> Complete the following
**1)** In the article on Warhol's recovered Amiga artworks, explain what gave Cory Arcangel the idea to recover the works.
**2)** Output the lines of the listing as a numbered list, leaving out blank lines. Begin at the line that contains "Click the SKU value SD144HB25333" and stop after the line that contains "click(x=787, y=92)".

> Excerpt to read
----------

A trove of previously unpublished works created by Andy Warhol on an Amiga desktop computer in 1985 have been retrieved from a series of floppy disks, the Andy Warhol Museum in Pittsburgh, announced Thursday.
“This is probably one of the most ambitious forensic retro-computing efforts ever carried out, especially in the arts,” said Golan Levin, professor of electronic art at Carnegie Mellon University (CMU), which led the complex recovery project. Warhol was known for his experiments with technology, but the finding “sheds new light on his relationship to technology and computers and his willingness to experiment,” Levin said.
The idea to salvage those works occurred to Brooklyn, N.Y.–based artist and Warhol devotee Cory Arcangel after watching a YouTube clip in which a young Warhol is seen promoting the release of Commodore International’s Amiga 1000 computer. In the video, the artist’s platinum locks graze his neon pink-rimmed eyeglasses while his hand expertly guides the mouse over a nondescript pad. Within minutes, Debbie Harry’s face appears on the screen.
In 2011, during a trip to Pittsburgh, Arcangel requested a meeting with the museum’s curator, Tina Kukielski. After telling her about the clip, they agreed to dust off the 40 or so floppy disks, which had been hidden away at the museum’s archives collection for nearly 30 years.
The two soon teamed up with CMU’s Frank-Ratchye STUDIO for Creative Inquiry, a laboratory for new modes of arts research, and the university’s Computer Club, a student organization which possesses one of the largest collections of functioning historic computing hardware in the U.S., to salvage the forgotten files.

----------

> Extracted records

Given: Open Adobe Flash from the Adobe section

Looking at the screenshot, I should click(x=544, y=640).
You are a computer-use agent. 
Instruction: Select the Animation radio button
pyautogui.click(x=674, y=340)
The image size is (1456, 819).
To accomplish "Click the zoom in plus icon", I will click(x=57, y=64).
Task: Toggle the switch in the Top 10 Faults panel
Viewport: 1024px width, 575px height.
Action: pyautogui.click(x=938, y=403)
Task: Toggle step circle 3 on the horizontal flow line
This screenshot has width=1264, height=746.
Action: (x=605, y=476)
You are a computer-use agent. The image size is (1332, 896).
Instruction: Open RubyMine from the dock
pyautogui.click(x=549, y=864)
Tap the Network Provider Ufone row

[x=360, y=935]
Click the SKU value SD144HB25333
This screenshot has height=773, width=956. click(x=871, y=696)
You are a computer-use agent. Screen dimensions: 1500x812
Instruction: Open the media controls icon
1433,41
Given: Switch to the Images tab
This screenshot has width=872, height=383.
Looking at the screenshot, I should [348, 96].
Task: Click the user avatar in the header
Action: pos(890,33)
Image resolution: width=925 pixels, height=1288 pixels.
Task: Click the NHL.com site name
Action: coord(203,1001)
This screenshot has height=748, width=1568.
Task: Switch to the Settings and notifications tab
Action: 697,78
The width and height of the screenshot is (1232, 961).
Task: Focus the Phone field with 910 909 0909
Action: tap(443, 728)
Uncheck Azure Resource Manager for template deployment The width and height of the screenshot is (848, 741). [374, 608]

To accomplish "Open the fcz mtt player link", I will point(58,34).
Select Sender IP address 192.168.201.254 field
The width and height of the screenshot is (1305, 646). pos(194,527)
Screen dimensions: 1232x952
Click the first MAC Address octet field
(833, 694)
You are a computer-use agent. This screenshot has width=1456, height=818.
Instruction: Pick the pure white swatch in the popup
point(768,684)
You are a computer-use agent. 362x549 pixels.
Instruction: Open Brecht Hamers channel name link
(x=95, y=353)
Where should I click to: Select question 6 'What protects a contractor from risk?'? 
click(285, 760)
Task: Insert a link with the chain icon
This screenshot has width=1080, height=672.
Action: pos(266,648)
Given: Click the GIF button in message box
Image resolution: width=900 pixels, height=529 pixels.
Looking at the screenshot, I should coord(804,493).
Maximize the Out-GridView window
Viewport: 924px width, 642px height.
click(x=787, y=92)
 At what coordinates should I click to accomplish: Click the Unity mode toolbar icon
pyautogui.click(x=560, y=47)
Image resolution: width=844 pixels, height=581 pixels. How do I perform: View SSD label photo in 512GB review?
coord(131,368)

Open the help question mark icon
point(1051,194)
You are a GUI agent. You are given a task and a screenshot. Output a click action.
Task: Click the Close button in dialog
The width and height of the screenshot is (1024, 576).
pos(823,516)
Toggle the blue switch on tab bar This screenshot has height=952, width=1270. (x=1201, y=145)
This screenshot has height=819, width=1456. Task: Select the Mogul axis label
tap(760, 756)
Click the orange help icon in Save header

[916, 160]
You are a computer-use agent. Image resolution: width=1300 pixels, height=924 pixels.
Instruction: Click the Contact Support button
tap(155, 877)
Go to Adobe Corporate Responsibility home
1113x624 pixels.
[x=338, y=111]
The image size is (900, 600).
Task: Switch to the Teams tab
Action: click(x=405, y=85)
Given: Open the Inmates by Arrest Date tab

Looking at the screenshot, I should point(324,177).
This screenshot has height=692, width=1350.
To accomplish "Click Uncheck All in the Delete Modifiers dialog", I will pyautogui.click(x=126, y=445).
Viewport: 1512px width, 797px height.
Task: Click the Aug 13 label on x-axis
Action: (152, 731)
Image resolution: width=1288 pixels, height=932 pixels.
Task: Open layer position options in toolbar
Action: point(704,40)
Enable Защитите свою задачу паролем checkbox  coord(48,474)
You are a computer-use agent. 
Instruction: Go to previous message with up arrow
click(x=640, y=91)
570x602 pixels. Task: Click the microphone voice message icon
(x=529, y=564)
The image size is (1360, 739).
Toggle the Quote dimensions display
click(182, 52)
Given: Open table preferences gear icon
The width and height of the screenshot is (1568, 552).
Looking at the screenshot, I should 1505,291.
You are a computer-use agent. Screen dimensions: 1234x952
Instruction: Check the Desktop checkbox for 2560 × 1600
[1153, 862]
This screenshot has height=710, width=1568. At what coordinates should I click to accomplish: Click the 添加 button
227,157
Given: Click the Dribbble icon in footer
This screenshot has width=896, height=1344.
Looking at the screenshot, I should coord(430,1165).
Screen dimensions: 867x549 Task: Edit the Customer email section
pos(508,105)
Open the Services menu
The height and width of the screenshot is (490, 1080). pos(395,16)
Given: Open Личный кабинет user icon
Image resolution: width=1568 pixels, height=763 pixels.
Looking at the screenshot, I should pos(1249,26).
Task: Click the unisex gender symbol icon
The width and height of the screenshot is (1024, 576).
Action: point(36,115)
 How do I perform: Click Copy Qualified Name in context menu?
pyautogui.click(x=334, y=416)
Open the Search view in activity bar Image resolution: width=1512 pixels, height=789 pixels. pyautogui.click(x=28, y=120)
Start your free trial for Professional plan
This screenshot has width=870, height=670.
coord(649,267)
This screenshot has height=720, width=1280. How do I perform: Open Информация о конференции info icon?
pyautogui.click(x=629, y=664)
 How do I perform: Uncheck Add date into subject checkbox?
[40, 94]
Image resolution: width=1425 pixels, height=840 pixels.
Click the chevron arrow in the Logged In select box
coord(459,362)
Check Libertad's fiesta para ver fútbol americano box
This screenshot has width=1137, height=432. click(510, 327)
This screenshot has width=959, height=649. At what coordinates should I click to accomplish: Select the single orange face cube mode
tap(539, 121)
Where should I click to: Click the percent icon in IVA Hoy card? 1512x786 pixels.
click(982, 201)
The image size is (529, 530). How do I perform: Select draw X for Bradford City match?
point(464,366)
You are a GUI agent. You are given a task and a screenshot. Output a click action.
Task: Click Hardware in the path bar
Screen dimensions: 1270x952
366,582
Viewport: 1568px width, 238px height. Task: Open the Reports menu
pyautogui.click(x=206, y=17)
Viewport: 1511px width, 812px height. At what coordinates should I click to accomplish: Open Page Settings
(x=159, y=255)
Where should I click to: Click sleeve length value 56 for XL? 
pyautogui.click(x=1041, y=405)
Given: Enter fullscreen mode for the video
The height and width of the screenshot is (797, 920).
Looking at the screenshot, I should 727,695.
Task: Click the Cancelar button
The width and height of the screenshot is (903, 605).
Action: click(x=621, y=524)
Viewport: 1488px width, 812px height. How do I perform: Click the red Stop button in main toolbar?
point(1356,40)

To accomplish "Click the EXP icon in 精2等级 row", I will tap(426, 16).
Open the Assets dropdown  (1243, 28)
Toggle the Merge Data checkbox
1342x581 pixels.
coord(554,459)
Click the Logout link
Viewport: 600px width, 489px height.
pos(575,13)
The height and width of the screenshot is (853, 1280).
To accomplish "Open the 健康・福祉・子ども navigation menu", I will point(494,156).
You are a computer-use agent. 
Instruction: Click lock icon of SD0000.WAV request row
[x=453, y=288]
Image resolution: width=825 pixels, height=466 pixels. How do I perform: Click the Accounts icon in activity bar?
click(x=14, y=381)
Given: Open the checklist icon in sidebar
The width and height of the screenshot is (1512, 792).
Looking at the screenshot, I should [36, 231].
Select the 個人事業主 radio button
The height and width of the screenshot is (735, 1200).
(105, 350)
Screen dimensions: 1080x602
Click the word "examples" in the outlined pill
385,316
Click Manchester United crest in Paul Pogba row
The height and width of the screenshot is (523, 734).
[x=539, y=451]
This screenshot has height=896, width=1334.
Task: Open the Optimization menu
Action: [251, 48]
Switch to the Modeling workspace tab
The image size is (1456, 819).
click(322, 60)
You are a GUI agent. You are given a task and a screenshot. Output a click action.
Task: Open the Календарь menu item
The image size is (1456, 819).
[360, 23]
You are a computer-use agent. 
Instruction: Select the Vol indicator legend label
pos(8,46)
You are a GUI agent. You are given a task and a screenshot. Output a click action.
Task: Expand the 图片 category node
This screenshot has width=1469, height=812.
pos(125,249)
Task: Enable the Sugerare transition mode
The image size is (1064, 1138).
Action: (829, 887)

----------

> Solutions below
**1)** Arcangel watched a YouTube clip in which a young Warhol promotes the release of Commodore International's Amiga 1000. In the clip, Warhol uses the mouse to create an image of Debbie Harry's face on the screen.

**2)**
1. Click the SKU value SD144HB25333
2. This screenshot has height=773, width=956. click(x=871, y=696)
3. You are a computer-use agent. Screen dimensions: 1500x812
4. Instruction: Open the media controls icon
5. 1433,41
6. Given: Switch to the Images tab
7. This screenshot has width=872, height=383.
8. Looking at the screenshot, I should [348, 96].
9. Task: Click the user avatar in the header
10. Action: pos(890,33)
11. Image resolution: width=925 pixels, height=1288 pixels.
12. Task: Click the NHL.com site name
13. Action: coord(203,1001)
14. This screenshot has height=748, width=1568.
15. Task: Switch to the Settings and notifications tab
16. Action: 697,78
17. The width and height of the screenshot is (1232, 961).
18. Task: Focus the Phone field with 910 909 0909
19. Action: tap(443, 728)
20. Uncheck Azure Resource Manager for template deployment The width and height of the screenshot is (848, 741). [374, 608]
21. To accomplish "Open the fcz mtt player link", I will point(58,34).
22. Select Sender IP address 192.168.201.254 field
23. The width and height of the screenshot is (1305, 646). pos(194,527)
24. Screen dimensions: 1232x952
25. Click the first MAC Address octet field
26. (833, 694)
27. You are a computer-use agent. This screenshot has width=1456, height=818.
28. Instruction: Pick the pure white swatch in the popup
29. point(768,684)
30. You are a computer-use agent. 362x549 pixels.
31. Instruction: Open Brecht Hamers channel name link
32. (x=95, y=353)
33. Where should I click to: Select question 6 'What protects a contractor from risk?'? 
34. click(285, 760)
35. Task: Insert a link with the chain icon
36. This screenshot has width=1080, height=672.
37. Action: pos(266,648)
38. Given: Click the GIF button in message box
39. Image resolution: width=900 pixels, height=529 pixels.
40. Looking at the screenshot, I should coord(804,493).
41. Maximize the Out-GridView window
42. Viewport: 924px width, 642px height.
43. click(x=787, y=92)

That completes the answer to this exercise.